Change and Immortality
I visited Expo in Montreal with my parents in 1967. One of the few things I remember was a video telephone in the Japanese pavilion. I was on the phone in one room talking and looking at my mother’s face while she was next door. Amazing! That was totally futuristic back then.
Some forty years later, this technology became available to the masses around the world.
When I worked with Xerox in the early eighties, all the copier sales reps chomped at the bit to become one of the chosen to sell the revolutionary new facsimile machines. Twenty years later fax machines were on their way out of modern offices, replaced by updated technologies.
In our lifetime, we have seen music go from LP records to 8-track tapes to cassettes to CDs to digital files on our phones, each progression happening quicker and quicker.
The internet has made the world smaller. Today, cars can park themselves. Within the next few years, we’ll see driverless cars on our streets.
We are witnessing a world changing faster than at any time in history. And the pace of this change will accelerate exponentially in the years to come.
This inevitable change will also impact the realm of human lifespan, and ultimately, immortality. The fantasy healings of Dr. McCoy of Star Trek fame will one day soon become a normal part of our lives.
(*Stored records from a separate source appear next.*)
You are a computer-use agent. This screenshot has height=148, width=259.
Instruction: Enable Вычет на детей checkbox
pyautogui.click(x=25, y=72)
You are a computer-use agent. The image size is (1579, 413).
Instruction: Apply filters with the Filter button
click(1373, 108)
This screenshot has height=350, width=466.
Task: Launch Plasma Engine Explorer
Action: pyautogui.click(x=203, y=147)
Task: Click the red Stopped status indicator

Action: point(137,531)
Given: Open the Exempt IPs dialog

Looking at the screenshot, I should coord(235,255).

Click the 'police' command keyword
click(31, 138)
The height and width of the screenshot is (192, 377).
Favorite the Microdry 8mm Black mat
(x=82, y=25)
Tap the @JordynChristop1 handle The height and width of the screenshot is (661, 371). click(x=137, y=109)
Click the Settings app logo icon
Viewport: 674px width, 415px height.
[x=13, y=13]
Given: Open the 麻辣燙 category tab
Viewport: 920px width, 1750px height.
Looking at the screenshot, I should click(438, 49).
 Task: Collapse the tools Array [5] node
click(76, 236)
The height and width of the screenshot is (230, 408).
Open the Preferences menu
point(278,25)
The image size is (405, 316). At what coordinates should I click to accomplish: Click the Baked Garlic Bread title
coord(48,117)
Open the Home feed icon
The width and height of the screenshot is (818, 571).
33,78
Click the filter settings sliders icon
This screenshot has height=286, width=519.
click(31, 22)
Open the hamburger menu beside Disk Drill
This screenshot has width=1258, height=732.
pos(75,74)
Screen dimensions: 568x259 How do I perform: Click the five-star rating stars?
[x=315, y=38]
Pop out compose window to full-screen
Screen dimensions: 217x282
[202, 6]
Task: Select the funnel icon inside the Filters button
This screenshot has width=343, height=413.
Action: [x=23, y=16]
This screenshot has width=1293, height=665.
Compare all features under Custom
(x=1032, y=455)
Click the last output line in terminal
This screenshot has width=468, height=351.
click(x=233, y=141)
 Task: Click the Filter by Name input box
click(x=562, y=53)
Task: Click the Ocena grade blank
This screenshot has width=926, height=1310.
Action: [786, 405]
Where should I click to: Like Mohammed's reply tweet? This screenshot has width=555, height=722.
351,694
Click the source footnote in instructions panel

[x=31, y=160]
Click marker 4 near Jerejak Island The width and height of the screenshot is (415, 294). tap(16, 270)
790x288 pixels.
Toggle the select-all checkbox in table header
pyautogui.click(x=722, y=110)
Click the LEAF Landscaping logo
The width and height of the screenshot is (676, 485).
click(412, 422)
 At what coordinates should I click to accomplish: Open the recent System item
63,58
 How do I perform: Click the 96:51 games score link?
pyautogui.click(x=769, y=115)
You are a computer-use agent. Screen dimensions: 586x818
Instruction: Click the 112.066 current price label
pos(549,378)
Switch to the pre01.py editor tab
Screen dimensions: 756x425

According to Ray Kurzweil, one of the world’s foremost thinkers, inventor, futurist, and Director of Engineering at Google, there will come a day when aging will be cured:
“By the early 2020s, we will have the means to program our biology away from disease and aging.
Health and medicine is now an information technology and is therefore subject to what I call the “law of accelerating returns,” which is a doubling of capability (for the same cost) about each year that applies to any information technology.
As a result, technologies to reprogram the “software” that underlie human biology are already a thousand times more powerful than they were when the genome project was completed in 2003, and will again be a thousand times more powerful than they are today in a decade, and a million times more powerful in two decades.”
There are many much smarter than I who now claim that the first person to reach the age of 200 has already been born. Think about that — a few weeks after the purported world’s oldest living person just died at the age of 117.
While immortality opens a whole can of worms to philosophical debate, one thing is certain for those who want to take advantage of these near-future technologies: do what you can today to maximise the probability of being around to take advantage of them.